This collection of six short crime novels is an impressive piece of writing. Don Winslow’s range is enormous. The six stories vary in pace and tone. What never varies is the high quality of the writing and the incisive clarity with which the characters are drawn.
Don Winslow delivers: a slick heist story, a nostalgic coming of age story that has the power of autobiography, a pitch perfect story told entirely as a conversation between two old style Mafia men, a doom ladened but empathetic story of a slow motion fall from grace of a police officer, a laid back tale of surfers playing bodyguards and changing the life of a young actress and a grimly brutal tale of what happens when a rising star manager has to adapt to being in prison for voluntary manslaughter.
This was pure entertainment. A slick, fast-paced heist story that hit all the expected bases and still managed to surprise. I liked that the surprises came not from hard-to-believe twists in the narrative, but were a predictable consequence of the character of the man planning the heist. This was a fun story, made even better by the depiction of believable characters.

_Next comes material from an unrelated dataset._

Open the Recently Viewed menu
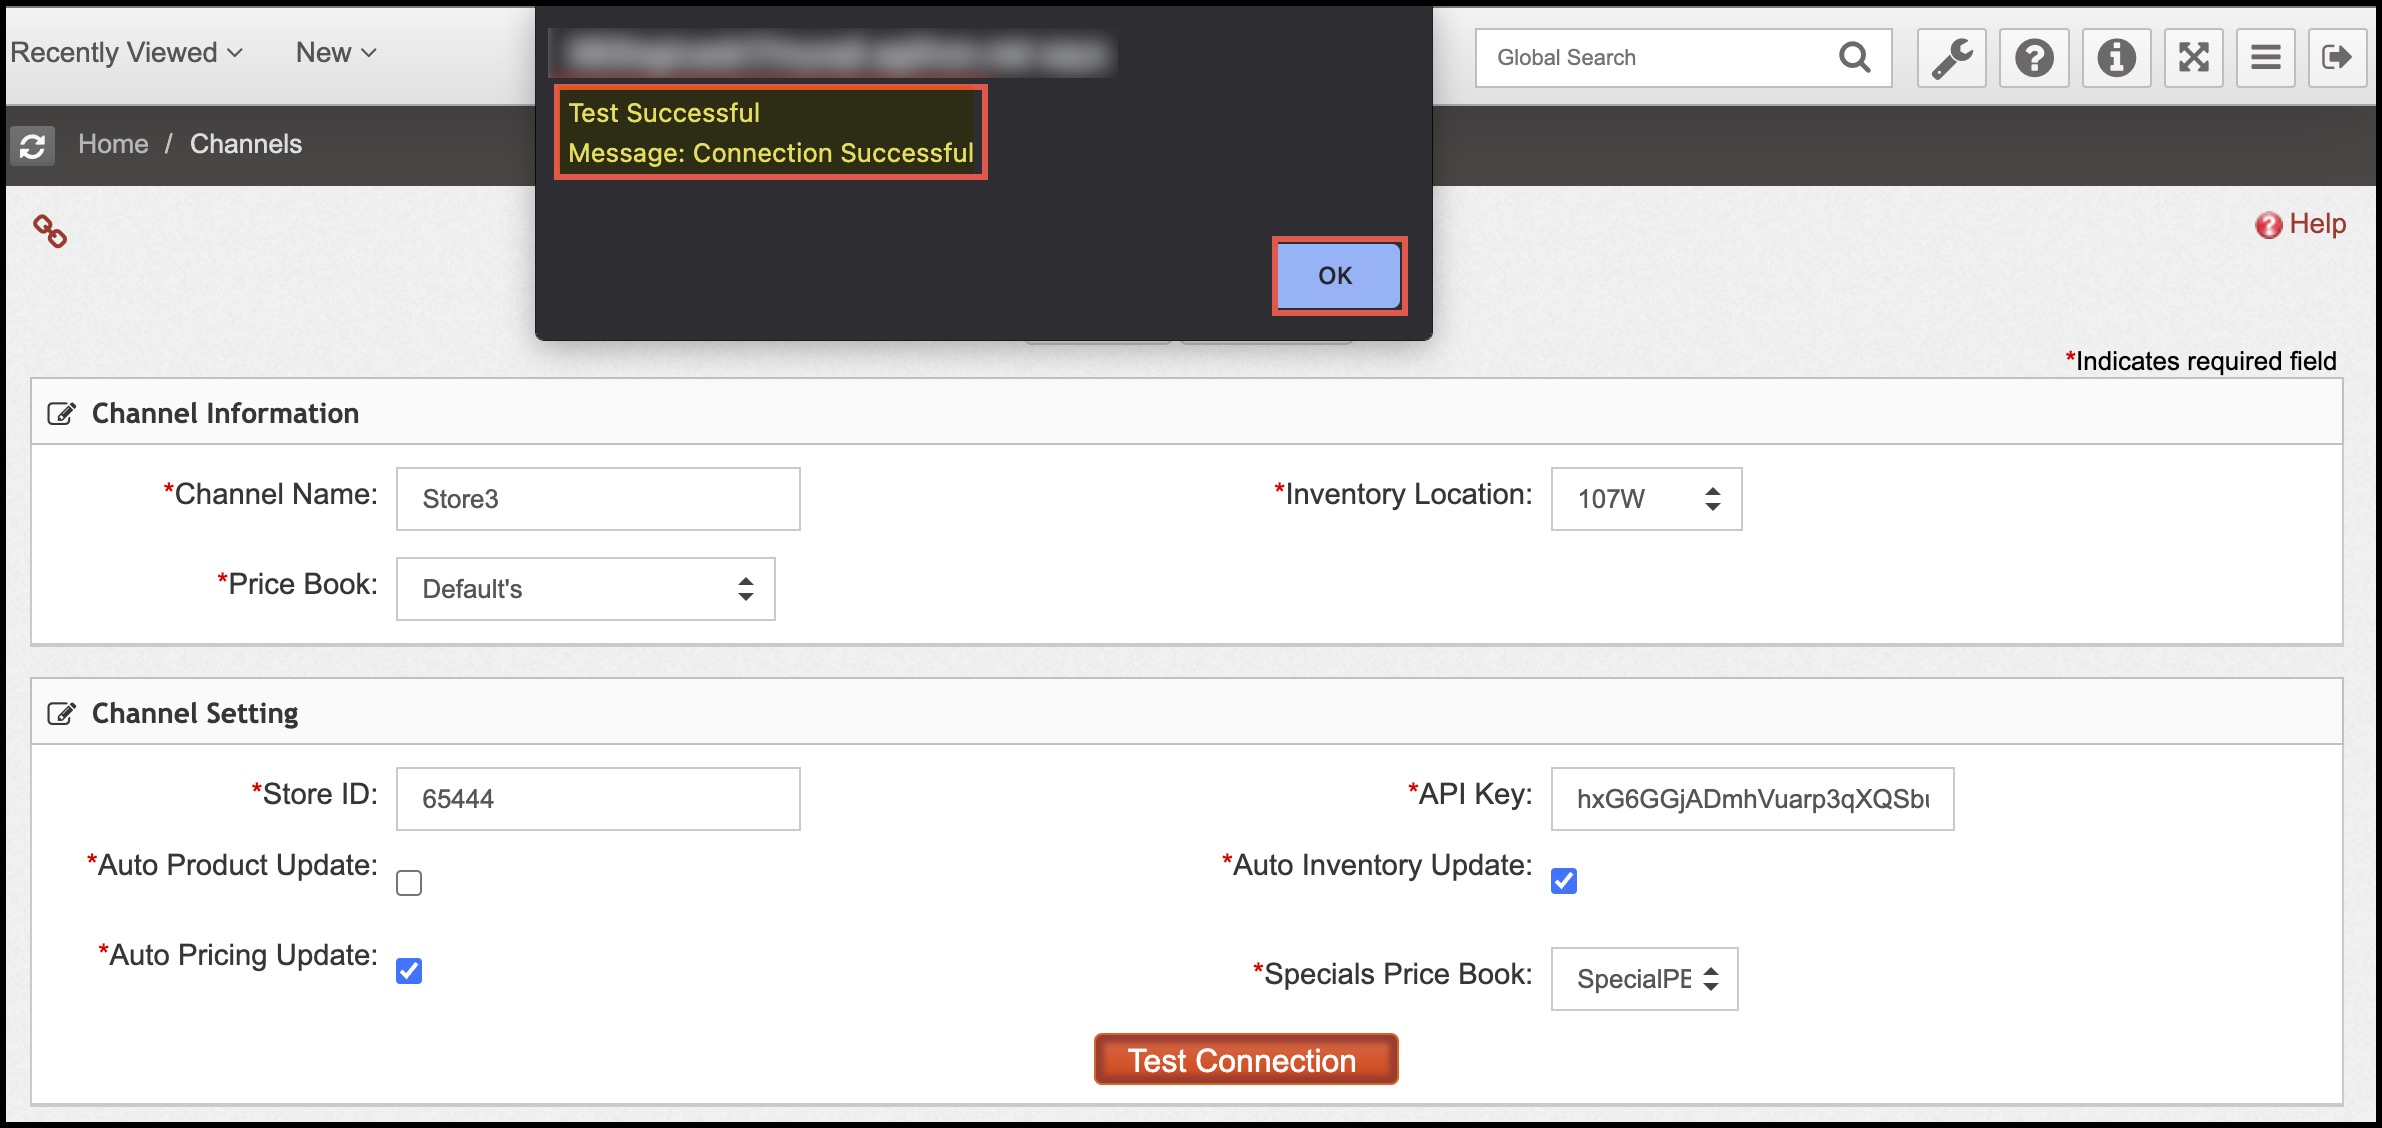[126, 53]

A nostalgic story that reminded me of some of Stephen King’s coming-of-age-in-rural-Maine stories, only without the woo-woo factor. I liked that this felt so real that it seemed autobiographical. The people were all easy to believe in, if not always easy to like. It wasn’t a soft focus piece. The boy in the story was placed in a difficult position and could have seen his life fall into a pattern that he’d have hated. I liked that the story managed to be hopeful and empathetic without becoming unreal.

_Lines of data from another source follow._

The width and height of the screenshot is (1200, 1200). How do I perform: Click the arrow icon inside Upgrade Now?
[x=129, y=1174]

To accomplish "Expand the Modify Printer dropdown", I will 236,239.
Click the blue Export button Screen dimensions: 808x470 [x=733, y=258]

A story about the slow erosion of integrity and disintegration of identity that the slow grind of systemic corruption pulls even well-intentioned people into. This is a tragedy in which our hero faces a doom where, instead of falling from grace in a dramatic act, he slowly cuts himself off from who he had wanted to be, selling his soul a slice at a time, not from greed but from a sense of responsibility that those around him weaponise. It’s a sad story, skillfully told.
A masterclass in using dialogue not just to tell a story but to build a whole world out of a conversation. Don Winslow kept me fascinated with a story that was just two old Mafia guys, still working but knowing that they are now dinosaurs trying to hold their ground in a world that no longer operates the way it used to, but what can you do?
You could almost mistake these two for harmless New Jersey Italian American old timers, swapping stories about “Whatever happened to so and so?” or topping one another with “The worst thing I ever seen was…” stories over breakfast. Their stories are told in a raconteur style. They appear to meander, to be filled with unnecessarily detailed but possibly inaccurate references to people and places they both know and to veer off topic at random intervals. But these men are not harmless and their stories not only have a point, but they will, when breakfast is over, have lethal consequences.
I loved how this story embraced the dialect and the mindset of these men. I was glad I was listening to the audiobook so that Peter Giles could render the accents perfectly for me.
Don Winslow’s stories about the ragtag group of surfers in the Dawn Patrol are my least favourite of his offerings, but this one worked for me. My main problem with these characters is that, although I’m meant to find them amusing or charismatic, I find them hard to empathise with or care about.
Don Winslow changed that for me in this story in two ways. Firstly, he gave them a movie star with a brattish reputation to protect. By comparison to her, the surfer guys seemed conventional and responsible. They were also very good at being protective. Secondly, he let the dynamic in the group change and one of the main characters develop from what I’d always seen as a hedonistic man-child into someone a little more grown up.
In the midst of all this, Don Winslow slipped in amusing stories about Hollywood, taught me more about surfing and kept me guessing about who, if anyone, was threatening the movie star.
This was the longest story in the collection. It was also the only one that I struggled with. It didn’t help that, even before our devoted family man made the mistake that sent him to prison, I didn’t like him much. The stupidity and recklessness of the action that sent him to prison didn’t make me like him any better. But what happened to him when he was in prison was so disproportionate, and his choices were so bleak that I finally started to feel sorry for him.
The description of prison life was hard to take. It wasn’t exploitative or sensationalised, just grimly brutal and with a ring of truth about it.
I almost set the story aside then. Here’s what I wrote at the time:
“This final story is brutal. That seems to be the point, to show the violence and despair designed into American prisons. It’s well done, but I’m not sure I’m going to make it through this one.”
I stuck with it because the writing was so good and because I hoped that Don Winslow would take me somewhere unexpected.
He did. The brutal violence never went away. Our hero didn’t emerge unscathed. The collision between his family life, his corporate persona, and the man who made the hard choices and did the violent things needed to survive in prison changed him irrevocably. But his life and his marriage went on. So did the twists in the plot which kept him from leaving his prison personna behind.
In the end, I was glad I stuck with this story. I still didn’t like the guy, but I felt I understood him and his choices. I liked that the plot was clever and that the people felt frighteningly real. The picture of the US prison system was depressing but believable. I liked the way the story got across that none of us is just one thing and that we may not discover what we are willing to do or to become unless the multiple worlds we live in collide.